- **Collection records**:
'''

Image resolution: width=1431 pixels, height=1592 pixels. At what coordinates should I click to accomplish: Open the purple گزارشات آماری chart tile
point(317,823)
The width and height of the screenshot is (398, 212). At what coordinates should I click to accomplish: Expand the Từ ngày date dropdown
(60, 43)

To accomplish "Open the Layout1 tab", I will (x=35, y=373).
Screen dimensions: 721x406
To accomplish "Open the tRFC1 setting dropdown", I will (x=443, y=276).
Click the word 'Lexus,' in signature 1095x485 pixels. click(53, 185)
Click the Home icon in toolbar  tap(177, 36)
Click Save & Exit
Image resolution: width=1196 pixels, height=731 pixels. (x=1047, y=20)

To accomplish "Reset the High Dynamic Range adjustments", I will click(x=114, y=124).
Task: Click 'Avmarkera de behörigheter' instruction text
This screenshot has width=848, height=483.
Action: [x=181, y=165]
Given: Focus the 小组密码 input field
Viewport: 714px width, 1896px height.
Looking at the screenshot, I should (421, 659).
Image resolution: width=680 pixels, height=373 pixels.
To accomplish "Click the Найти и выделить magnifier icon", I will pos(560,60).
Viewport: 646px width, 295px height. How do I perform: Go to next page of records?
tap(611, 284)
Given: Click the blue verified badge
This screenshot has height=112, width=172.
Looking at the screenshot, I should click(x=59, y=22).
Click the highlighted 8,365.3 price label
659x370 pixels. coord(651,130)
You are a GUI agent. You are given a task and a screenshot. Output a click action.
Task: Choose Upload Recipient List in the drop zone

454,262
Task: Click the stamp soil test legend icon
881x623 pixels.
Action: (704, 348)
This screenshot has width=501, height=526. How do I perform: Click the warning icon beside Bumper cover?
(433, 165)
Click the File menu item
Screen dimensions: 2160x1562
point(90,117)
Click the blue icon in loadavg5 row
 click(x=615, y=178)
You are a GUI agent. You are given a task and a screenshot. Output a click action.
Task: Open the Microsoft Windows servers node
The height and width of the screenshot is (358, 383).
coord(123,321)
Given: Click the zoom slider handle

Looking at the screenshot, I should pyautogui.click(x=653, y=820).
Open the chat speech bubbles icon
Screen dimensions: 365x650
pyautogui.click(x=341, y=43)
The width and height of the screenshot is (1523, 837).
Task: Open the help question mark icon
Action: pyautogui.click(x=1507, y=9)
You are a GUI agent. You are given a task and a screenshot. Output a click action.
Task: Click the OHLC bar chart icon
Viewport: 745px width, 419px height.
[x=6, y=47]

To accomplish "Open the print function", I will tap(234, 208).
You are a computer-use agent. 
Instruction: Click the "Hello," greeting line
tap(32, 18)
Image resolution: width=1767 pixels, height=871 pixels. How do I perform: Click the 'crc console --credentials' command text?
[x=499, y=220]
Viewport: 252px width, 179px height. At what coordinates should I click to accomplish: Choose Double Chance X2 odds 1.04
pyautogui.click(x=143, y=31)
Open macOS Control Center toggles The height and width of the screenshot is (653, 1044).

'''

- **Problem to work on**: Recast the records above as a Markdown table with the columns "No." and "Entry," putting a row number in the first column and each line in the second. Leave out blank lines.

- **Output**:
| No. | Entry |
|---|---|
| 1 | Image resolution: width=1431 pixels, height=1592 pixels. At what coordinates should I click to accomplish: Open the purple گزارشات آماری chart tile |
| 2 | point(317,823) |
| 3 | The width and height of the screenshot is (398, 212). At what coordinates should I click to accomplish: Expand the Từ ngày date dropdown |
| 4 | (60, 43) |
| 5 | To accomplish "Open the Layout1 tab", I will (x=35, y=373). |
| 6 | Screen dimensions: 721x406 |
| 7 | To accomplish "Open the tRFC1 setting dropdown", I will (x=443, y=276). |
| 8 | Click the word 'Lexus,' in signature 1095x485 pixels. click(53, 185) |
| 9 | Click the Home icon in toolbar  tap(177, 36) |
| 10 | Click Save & Exit |
| 11 | Image resolution: width=1196 pixels, height=731 pixels. (x=1047, y=20) |
| 12 | To accomplish "Reset the High Dynamic Range adjustments", I will click(x=114, y=124). |
| 13 | Task: Click 'Avmarkera de behörigheter' instruction text |
| 14 | This screenshot has width=848, height=483. |
| 15 | Action: [x=181, y=165] |
| 16 | Given: Focus the 小组密码 input field |
| 17 | Viewport: 714px width, 1896px height. |
| 18 | Looking at the screenshot, I should (421, 659). |
| 19 | Image resolution: width=680 pixels, height=373 pixels. |
| 20 | To accomplish "Click the Найти и выделить magnifier icon", I will pos(560,60). |
| 21 | Viewport: 646px width, 295px height. How do I perform: Go to next page of records? |
| 22 | tap(611, 284) |
| 23 | Given: Click the blue verified badge |
| 24 | This screenshot has height=112, width=172. |
| 25 | Looking at the screenshot, I should click(x=59, y=22). |
| 26 | Click the highlighted 8,365.3 price label |
| 27 | 659x370 pixels. coord(651,130) |
| 28 | You are a GUI agent. You are given a task and a screenshot. Output a click action. |
| 29 | Task: Choose Upload Recipient List in the drop zone |
| 30 | 454,262 |
| 31 | Task: Click the stamp soil test legend icon |
| 32 | 881x623 pixels. |
| 33 | Action: (704, 348) |
| 34 | This screenshot has width=501, height=526. How do I perform: Click the warning icon beside Bumper cover? |
| 35 | (433, 165) |
| 36 | Click the File menu item |
| 37 | Screen dimensions: 2160x1562 |
| 38 | point(90,117) |
| 39 | Click the blue icon in loadavg5 row |
| 40 |  click(x=615, y=178) |
| 41 | You are a GUI agent. You are given a task and a screenshot. Output a click action. |
| 42 | Task: Open the Microsoft Windows servers node |
| 43 | The height and width of the screenshot is (358, 383). |
| 44 | coord(123,321) |
| 45 | Given: Click the zoom slider handle |
| 46 | Looking at the screenshot, I should pyautogui.click(x=653, y=820). |
| 47 | Open the chat speech bubbles icon |
| 48 | Screen dimensions: 365x650 |
| 49 | pyautogui.click(x=341, y=43) |
| 50 | The width and height of the screenshot is (1523, 837). |
| 51 | Task: Open the help question mark icon |
| 52 | Action: pyautogui.click(x=1507, y=9) |
| 53 | You are a GUI agent. You are given a task and a screenshot. Output a click action. |
| 54 | Task: Click the OHLC bar chart icon |
| 55 | Viewport: 745px width, 419px height. |
| 56 | [x=6, y=47] |
| 57 | To accomplish "Open the print function", I will tap(234, 208). |
| 58 | You are a computer-use agent.  |
| 59 | Instruction: Click the "Hello," greeting line |
| 60 | tap(32, 18) |
| 61 | Image resolution: width=1767 pixels, height=871 pixels. How do I perform: Click the 'crc console --credentials' command text? |
| 62 | [x=499, y=220] |
| 63 | Viewport: 252px width, 179px height. At what coordinates should I click to accomplish: Choose Double Chance X2 odds 1.04 |
| 64 | pyautogui.click(x=143, y=31) |
| 65 | Open macOS Control Center toggles The height and width of the screenshot is (653, 1044). |